В 1883 году француз Юлий Гужон подал прошение московскому начальству: "разрешить железопрокатное производство, с постановкой машин и станков, на вновь устраиваемом мною заводе". Так начал свое существование завод Гужона (ставший в 1922 году заводом "Серп и молот").
Может быть, сыграла свою роль фамилия француза (по-французски - обыденная, а по-русски - смешная). Может быть, сам Юлий Пьерович подавал нехороший пример (в частности, в 1885 году завод полностью выгорел, и по Москве ходили слухи по поводу того, что сам хозяин и инициировал поджог - страховая премия была отнюдь не символическая). Так или иначе, люди Юлия Гужона постоянно попадали во всяческие возможные и невозможные истории.
В первую очередь это касалось самого высшего менеджмента.
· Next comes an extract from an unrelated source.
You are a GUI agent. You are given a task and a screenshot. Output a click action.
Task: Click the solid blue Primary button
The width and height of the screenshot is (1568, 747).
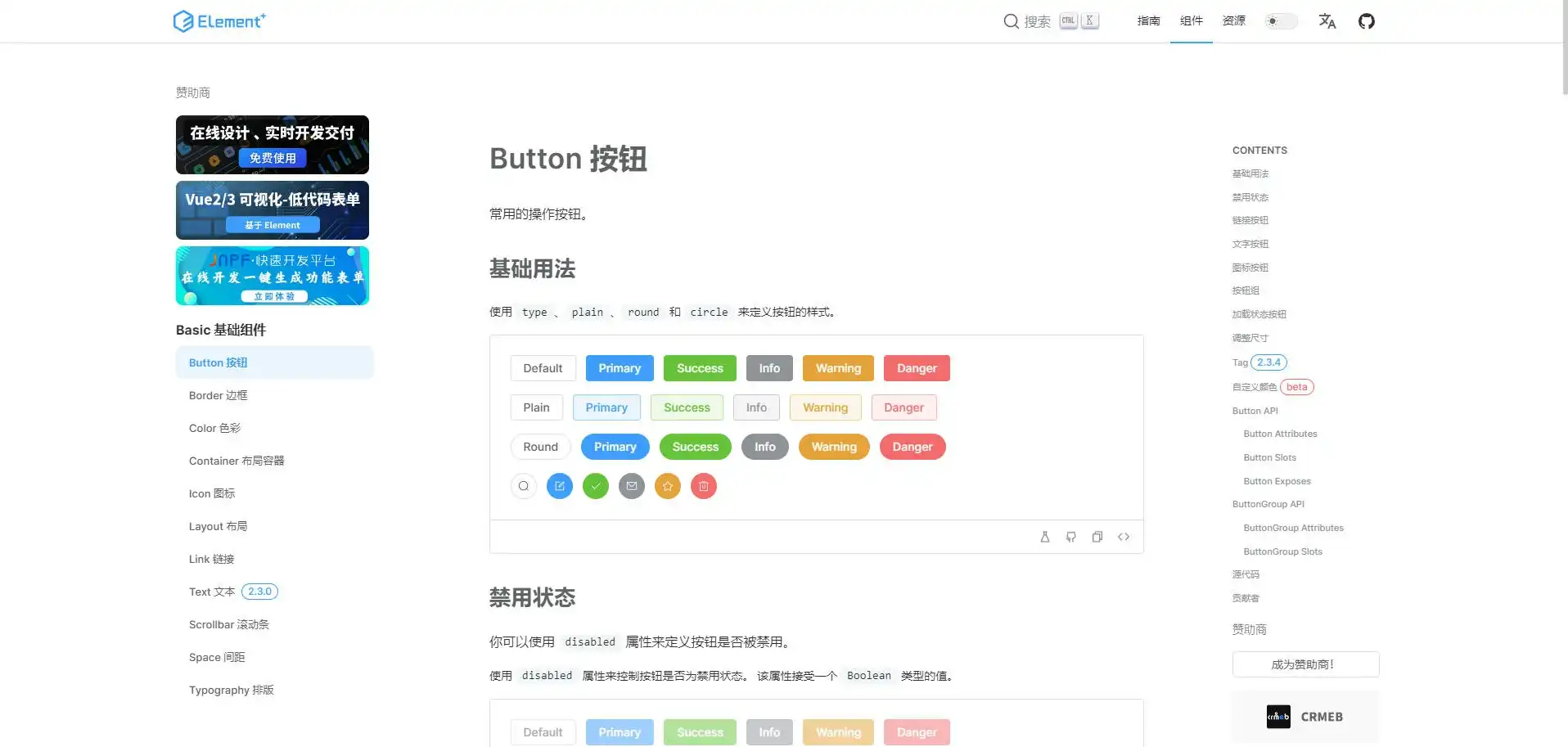click(620, 368)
Владимир Гиляровский пересказывал в "Москве газетной" диалог между редактором "Московского листка" Н. Пастуховым и его сотрудником по поводу сбора рекламных объявлений:
- Уж не ты ли объявления в банке... получаешь? Принеси и нам.
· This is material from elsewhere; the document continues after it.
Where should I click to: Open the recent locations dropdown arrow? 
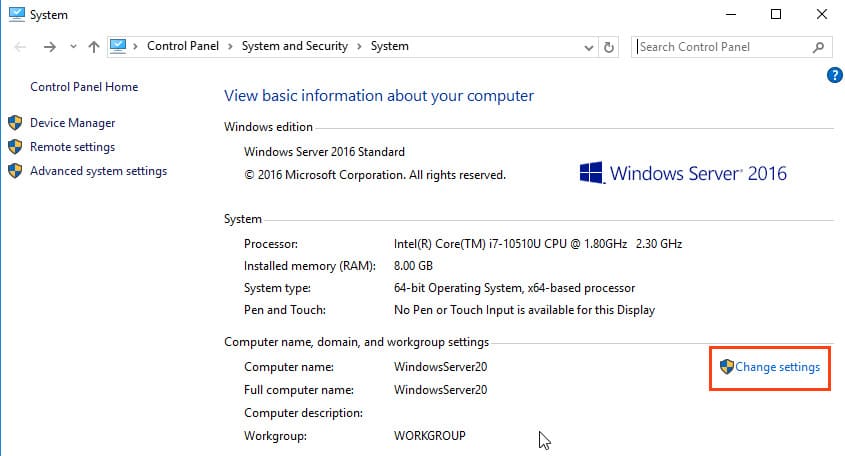(x=73, y=47)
- Я бы принес, Николай Иванович, да ведь вы подведете, как тогда с Гужоном было, он сдал вам объявление, а вы в том же номере и написали, что завод Гужона всю Москву-реку заразил из потайных труб нечистотами.
- Что же, меня купили объявлениями? Все равно выругаю их, кто заслуживает. А за тех, кто рыбу морит, в реке народ отравляет, так я о них за объявления молчать буду?"
Естественно, что господин Гужон был в курсе собственных "потайных труб".
По пути высшего руководящего состава шли и самые обыкновенные рабочие. Правда, шалости их были мельче, выбирались из доступного. Тот же "Московский листок" сообщал: "Мы уже неоднократно указывали на безобразия, совершаемые рабочими завода Гужона; вчера, 7 июля, толпа рабочих с упомянутого завода, состоящая почти из ста человек, затеяла на набережной храма Спасителя игру в орлянку. Шум, крики, брань раздавались в течение нескольких часов; прохожие вынуждены были далеко обходить шумевшую толпу, а многие из публики, направлявшиеся в купальню, сочли за лучшее повернуть назад, не рискуя подвергаться дерзким выходкам со стороны подгулявших рабочих".
Рабочие завода славились своею удалью и после революции. Поэт Яков Шведов писал:
А солнце кинет только дрожь -
Гудок свой крик растянет гулко,
Запышет синим дымом на Гужоне ковш,
И кинет ближний "Блеш"
Пахучий дым по переулкам.
А вечером опять гудят гудки...
Идут рабочие по тропкам тряским,
А вечером под звон гармоники платки
За берегом болотистой реки
Плечами лихо зазывают в пляски.
Именно рабочие с Гужона в 1918 году снесли памятник Скобелеву. Как говорят официальные источники, по своей собственной инициативе, и в этом случае источникам можно поверить. Но самый яркий "подвиг", совершенный тружениками завода, был описан Алексеем Ремизовым: "На Пасху в Москве у Гужона... устроили собрание с антирелигиозными целями какой-то безбожной ячейки. Собралось народу видимо-невидимо - сколько одних рабочих на заводе! - тысячи. А выступал докладчиком сам нарком А. Луначарский... По окончании речи (часа два) выносится единогласно через поднятие рук резолюция, что ни Бога, ни Светлого Христова воскресенья нет и быть не может. И тут же на собрании... поп Иван ныряет: в оппоненты записался. "Да куда, говорят, тебе, отец, нышто против наркома? Да и уморились канителиться". А ему - и бог его знает, с чего это пристукнуло! - одно только слово просит. Ну, и пустили: "Слово гражданину Ивану Финикову". И вылезает - ну, ей-богу, ваш! Ваш, бессловесный, самый русский природный, без которого круг жизни не скружится, а чего-то стесняющийся, плечо на бок - "Христос воскрес!" - и поклонился, так полагается на Пасхе, приветствие, как здравствуйте, трижды: "Христос воскрес!" - "Воистину!" - загудело в подхват собрание, все тысячи, битком набитый завод, Гужон с полыхающим вечерним заревом красных труб, московская Бельгия, - "Воистину воскрес!"
И вроде бы сошло. Правда впоследствии новые власти оказались менее терпимыми к подобному непослушанию.